As long as vaccines have existed, so has vaccine anxiety. Some people have a fear of needles and the injection itself, while others fear the side effects. On the other side, some people fear having a severe bout of illness if they don’t get the vaccine.

The COVID-19 pandemic presented more examples of vaccine anxiety at a time when the public was also concerned about the deadly effects of the coronavirus. People voiced concerns of anxiety, fear, and uncertainty about their individual risks.

If you do experience vaccine anxiety, which is a heightened reaction or fear related to getting a vaccine, there are a few steps you can take to help reduce it:

  • Try to figure out what is the most significant source of your anxiety related to the vaccine. For example, are you afraid of the needle, having an adverse reaction, or another related factor?
  • Educate yourself using reliable health sites or by speaking with your primary care professional. In general, sites that end in “.gov” are more reliable in terms of well-researched information.
  • Make a plan for when you receive a vaccine. If you’re concerned about feeling fatigued or unwell for a few days, get the vaccine when you have a few days off or when your scheduling is less-demanding.
  • Understand expected side effects. Learning about possible vaccine side effects can help you know if what you’re experiencing is normal or abnormal.

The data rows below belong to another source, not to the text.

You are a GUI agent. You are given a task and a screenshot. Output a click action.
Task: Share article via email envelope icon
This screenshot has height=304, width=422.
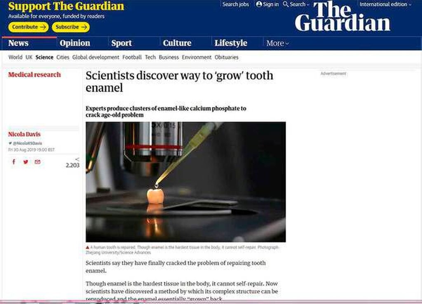pyautogui.click(x=38, y=162)
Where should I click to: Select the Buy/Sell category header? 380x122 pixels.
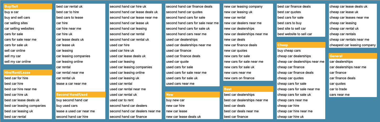28,6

Engaging in activities that also help relieve your anxiety can help too. Resting, enjoying nature, reading a book, watching a favorite TV show, or spending time with loved ones are great ways to relieve anxiety.

If you find that you’re experiencing insomnia after a vaccine or just in general, consider common contributing factors to the condition, such as:

  • advancing age
  • experiencing an acute bout of stress, like pressures at work or a fight with a loved one
  • having side effects or symptoms of mental health conditions, such as depression and anxiety

Whatever the cause, insomnia is a common sleep disorder, and treatments are available. If you talk with your doctor about your symptoms, they may first try to rule out other conditions that can seem similar to insomnia. An example is obstructive sleep apnea or restless leg syndrome, which can keep you from having restful sleep.

If your doctor diagnoses you with insomnia, treatments can include therapy and medications to help you sleep better. Cognitive behavioral therapy is a common approach to treating insomnia. This type of therapy focuses on helping you recognize thoughts that are keeping you from sleeping and then addressing those thoughts to reduce anxiety levels.

Sometimes, therapy alone may not immediately help you sleep. If this is the case, your doctor may prescribe short-term medications to help. Examples include benzodiazepines and sedating antidepressants. These medications won’t treat the underlying causes of insomnia, but they could help you sleep.

After millions of people worldwide have received the COVID-19 vaccines and other vaccines, there have been few reports of insomnia related to receiving a vaccine. However, anxiety and worry related to receiving the vaccine (or other unrelated factors) can cause you to lose sleep at night, too.

If your insomnia symptoms persist, talk with your doctor. Several treatments are available to help you get back to sleeping more comfortably.